4

Одно из последних событий в Избиении словомельниц, сравниваемое позже некоторыми историками с пожаром в Александрийской библиотеке и сжиганием книг нацистами, другими же — с Бостонским чаепитием и штурмом Бастилии, разыгралось в сводчатом зале, который делили Рокет Хауз и Протон Пресс. После ужасной бомбардировки «Словомастера» Гаспара Элоизой Ибсен в оргии разрушения наступило затишье. Все выжившие посетители разбежались, за исключением двух престарелых школьных учительниц, которые, пятясь, отошли к стене, и, прижавшись друг к дружке для поддержки, поглядывали вокруг, не имея сил сдвинуться с места.

Рядом с ними оказался хрупкий робот, отделанный анодироманным алюминием розового цвета. Он казался таким же напуганным, как и старушки. Да и весь облик робота с осиной талией и весьма тонкими запястьями и лодыжками — не в пример даже элегантному, поджарому Зейну Горту — был на удивление женственен.

Через минуту или около того после взрыва из-под табельных часов поднялся Охранник Джо. Он медленно пересек комнату, выудил из шкафа щетку и совок с крышкой, так же не спеша вернулся с ними обратно и еще более медленно и лениво начал убирать вокруг развороченных краев взорванной словомельницы, сметая в кучу кусочки металла, изоляции и бирюзовой одежды. Он вытащил из кучи опаловую пуговицу и рассматривал добрых десять секунд. Затем, покачав головой, уронил ее в совок с легким «дзинн».

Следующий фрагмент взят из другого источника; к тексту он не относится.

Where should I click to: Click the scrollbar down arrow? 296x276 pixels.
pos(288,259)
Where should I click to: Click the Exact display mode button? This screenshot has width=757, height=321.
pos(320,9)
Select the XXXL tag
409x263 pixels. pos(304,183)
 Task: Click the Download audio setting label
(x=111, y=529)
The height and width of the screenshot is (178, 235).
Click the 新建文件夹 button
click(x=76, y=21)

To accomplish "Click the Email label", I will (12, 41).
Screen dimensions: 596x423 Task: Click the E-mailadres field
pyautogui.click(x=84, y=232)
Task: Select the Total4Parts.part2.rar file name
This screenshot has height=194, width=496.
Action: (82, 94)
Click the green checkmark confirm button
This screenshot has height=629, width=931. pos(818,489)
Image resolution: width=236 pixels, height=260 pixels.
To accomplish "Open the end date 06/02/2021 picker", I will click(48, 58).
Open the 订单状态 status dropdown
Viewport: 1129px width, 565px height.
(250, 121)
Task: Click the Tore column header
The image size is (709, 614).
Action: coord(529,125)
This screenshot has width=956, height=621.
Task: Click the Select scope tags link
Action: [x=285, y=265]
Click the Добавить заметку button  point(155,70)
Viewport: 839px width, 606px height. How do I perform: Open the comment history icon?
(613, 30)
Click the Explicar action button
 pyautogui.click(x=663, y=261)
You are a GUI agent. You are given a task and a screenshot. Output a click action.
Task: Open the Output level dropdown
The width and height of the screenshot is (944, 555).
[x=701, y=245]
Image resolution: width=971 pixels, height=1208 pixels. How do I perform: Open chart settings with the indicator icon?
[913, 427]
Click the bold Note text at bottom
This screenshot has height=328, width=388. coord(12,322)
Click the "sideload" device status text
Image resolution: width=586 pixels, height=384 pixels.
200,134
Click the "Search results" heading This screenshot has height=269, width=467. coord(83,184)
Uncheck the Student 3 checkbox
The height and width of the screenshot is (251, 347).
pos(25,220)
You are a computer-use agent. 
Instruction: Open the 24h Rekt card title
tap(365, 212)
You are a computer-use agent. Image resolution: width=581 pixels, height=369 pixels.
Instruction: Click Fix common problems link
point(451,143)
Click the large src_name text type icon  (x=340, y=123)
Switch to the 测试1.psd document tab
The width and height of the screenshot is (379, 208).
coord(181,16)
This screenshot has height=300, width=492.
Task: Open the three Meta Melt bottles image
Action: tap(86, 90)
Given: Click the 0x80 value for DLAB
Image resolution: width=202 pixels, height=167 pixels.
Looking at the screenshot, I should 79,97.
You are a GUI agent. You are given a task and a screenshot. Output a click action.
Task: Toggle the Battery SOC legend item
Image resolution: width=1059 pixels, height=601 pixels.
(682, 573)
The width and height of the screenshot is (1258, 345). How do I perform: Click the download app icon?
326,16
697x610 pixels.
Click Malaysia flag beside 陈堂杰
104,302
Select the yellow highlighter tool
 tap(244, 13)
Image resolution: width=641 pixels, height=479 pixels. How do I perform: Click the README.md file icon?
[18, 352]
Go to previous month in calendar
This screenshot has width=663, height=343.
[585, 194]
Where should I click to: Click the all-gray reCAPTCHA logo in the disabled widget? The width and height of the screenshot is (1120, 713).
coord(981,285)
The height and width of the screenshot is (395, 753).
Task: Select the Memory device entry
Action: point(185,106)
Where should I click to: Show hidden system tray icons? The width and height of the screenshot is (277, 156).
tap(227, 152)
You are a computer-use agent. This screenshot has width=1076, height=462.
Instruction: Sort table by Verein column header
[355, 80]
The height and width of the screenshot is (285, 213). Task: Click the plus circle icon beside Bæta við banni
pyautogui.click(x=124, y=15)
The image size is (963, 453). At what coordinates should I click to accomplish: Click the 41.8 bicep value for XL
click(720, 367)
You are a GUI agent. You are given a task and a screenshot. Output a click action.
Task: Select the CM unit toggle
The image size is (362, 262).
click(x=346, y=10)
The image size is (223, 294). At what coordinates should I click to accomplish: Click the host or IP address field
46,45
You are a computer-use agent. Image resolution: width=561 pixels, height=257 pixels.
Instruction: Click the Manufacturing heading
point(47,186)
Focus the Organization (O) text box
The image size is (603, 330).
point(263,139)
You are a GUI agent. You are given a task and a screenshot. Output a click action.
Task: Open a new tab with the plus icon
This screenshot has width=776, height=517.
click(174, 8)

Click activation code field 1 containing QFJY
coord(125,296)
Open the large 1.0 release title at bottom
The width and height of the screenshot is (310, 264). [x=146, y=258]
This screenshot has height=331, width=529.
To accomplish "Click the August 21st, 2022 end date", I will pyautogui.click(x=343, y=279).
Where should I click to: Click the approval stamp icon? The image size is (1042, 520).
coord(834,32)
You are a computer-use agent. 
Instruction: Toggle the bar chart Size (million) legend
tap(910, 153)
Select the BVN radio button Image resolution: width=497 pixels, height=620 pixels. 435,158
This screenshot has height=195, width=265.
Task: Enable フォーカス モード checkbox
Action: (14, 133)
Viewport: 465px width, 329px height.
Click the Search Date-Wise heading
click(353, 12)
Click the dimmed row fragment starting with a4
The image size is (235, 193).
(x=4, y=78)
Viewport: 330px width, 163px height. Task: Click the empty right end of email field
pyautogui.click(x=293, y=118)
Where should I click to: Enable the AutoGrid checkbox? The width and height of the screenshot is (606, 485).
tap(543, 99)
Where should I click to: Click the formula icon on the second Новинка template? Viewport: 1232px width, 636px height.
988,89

Обе учительницы и розовый робот следили за ним всеми своими пятью глазами, впиваясь в каждое его движение. Он сгребал останки бедного папаши и символа безопасности, — что ж, пусть и тот и другой ушли, но сейчас он остался один и поэтому должен был это сделать.

Джо дважды наполнял и выносил свой совок. Эта операция требовала длительного путешествия за пределы комнаты. И тут появились опьяненные победой писатели. Они врезались в огромный зал клином, на острие которого ужасающе гудели двадцатифутовые языки пламени трех огнеметов.

Пока три команды огнеметчиков с помощниками злобно расправлялись с пятью оставшимися словомельницами, остальные писатели кружили по залу, вопя, как дьяволы, а дымные багровые отсветы еще больше придавали им вид исчадий ада. Они пожимали руки, хлопали друг друга по спине, целовались, крича о каких-то ужасающих деталях уничтожения особенно ненавистной словомельницы, и раскатисто хохотали.

Учительницы и розовый робот еще теснее прижались друг к другу. Охранник Джо посмотрел через сутулое плечо на вторгшихся, снова покачал головой и, словно проклиная их про себя, продолжил бесполезную уборку.

Несколько писателей случайно образовали змейку, и вскоре все остальные, кроме огнеметчиков, присоединились к ней. Держа руки на плечах впереди идущих, они, топая и шаркая ногами, двигались изогнутой спиралями, дважды опоясывающей комнату и проходящей мимо чернеющих покоробленных словомельниц, неосторожно приближаясь к смердящему пламени. Проделав два шага вперед, шаг назад, они ритмично издавали животные крики и рычание.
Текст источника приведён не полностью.